RE: WalkBoston Comments on 2022 Boston Common Master Plan

Dear Mr. Frazee:

WalkBoston has followed the progress for the Boston Common Master Plan over the last few years, and we appreciate the time and attention that has been placed on creating an inviting public realm and an enhanced sense of arrival and safer crosswalks at all entrances. We’ve highlighted some sections from the draft report below.

Park Entrances: 

  • We encourage the Parks Department to work with the Transportation Department to ensure the important mid-block crossing of Charles Street at Mayor’s Walk is a raised crosswalk; the draft language hedges in saying it is “A large crosswalk, possibly elevated.” Many people drive way too fast on Charles Street; a raised crosswalk will help calm traffic between two significant parks. 
  • The Shaw 54th Memorial was left out of an earlier draft since it is not accessible from the Boston Common (and due to restoration work by the National Park Service); we are pleased to see that an accessible entrance to the Common from the Shaw 54th Memorial is incorporated into the draft as an early action project.
  • We are pleased to see an early action project for Park Street Station’s plaza will further develop a proposed grading scheme to create an accessible path similar to how Government Center combines stairs and ramps. We had concerns with the previous draft that seemed to frame a direct route down the hill near Park Street onto the plaza at a location near the curbs of Tremont Street. 

Seating & Benches:

  • The report states there are approximately 238 benches in different states of repair today on the Common, down from 390 at the time of the 1996 Management Plan. We are very pleased to see a commitment to both increasing the number of benches available in the Common and providing a higher level of accessibility for existing and new locations, including prioritizing bench locations with new tree plantings for shade. 
  • It is noted that “Armrests should be considered as an accessibility measure; armrests help the elderly and all park users more easily stand up from a seated position. In this way, benches can be used to further the social agenda of the park, making the experience more equitable and accessible for all visitors.” During our Age-Friendly work in Boston with the Age-Strong Commission, participants have expressed that benches with arms help them both with sitting and standing back up from a bench. 
  • We encourage you to look at the improvements the City of Boston made to Cassidy Playground in Allston-Brighton. The redesign created many different seating options, including benches with and without arms, that give park users the opportunity to find seating that works best for their needs at the time. We hope that you can find a solution that meets the needs of older adults without creating hostile architecture. 
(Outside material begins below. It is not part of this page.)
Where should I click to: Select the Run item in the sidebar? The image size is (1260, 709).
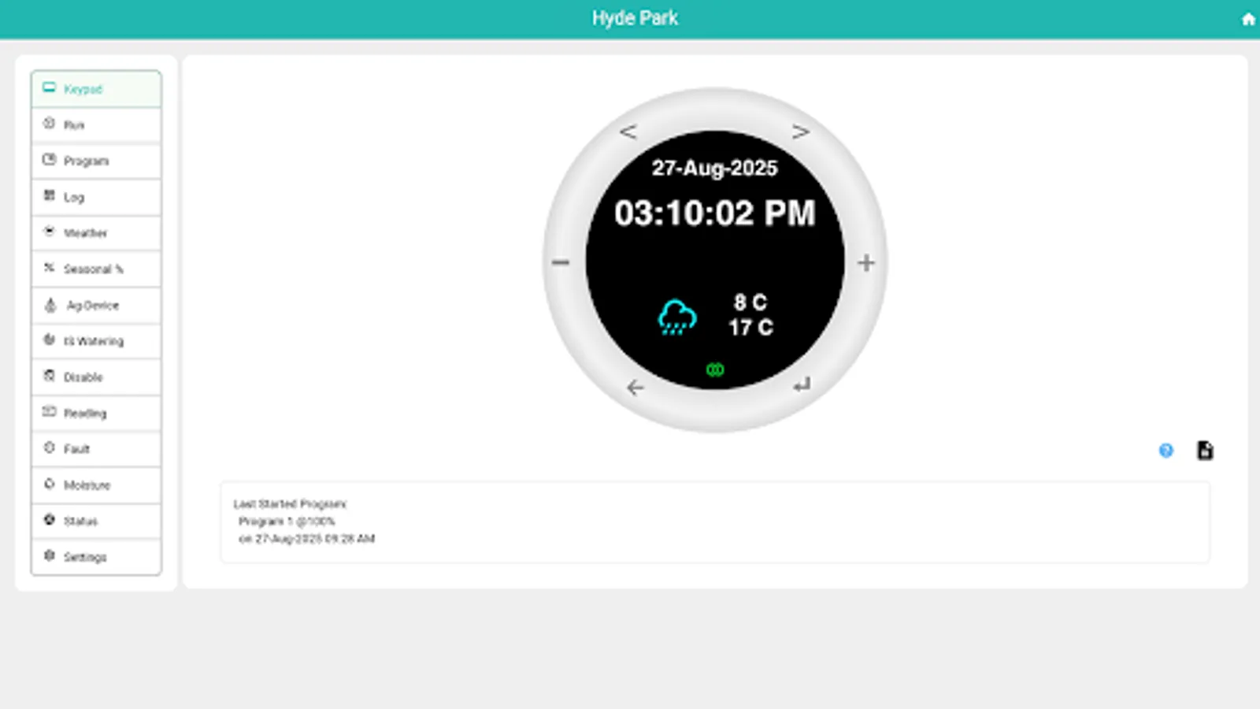95,124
Safer bike facilities to reduce bike/ped conflict:

  • Thank you for the continuation of the current policy of excluding bicycle riding in the park. We appreciate the support for the Transportation Department’s work to create better bike facilities on the streets surrounding the Common. If those lanes are a safe option, more people biking will use them. This policy assures the safety and calm of the paths for pedestrians and avoids conflicts between walkers and cyclists. 

Thank you for the opportunity to comment.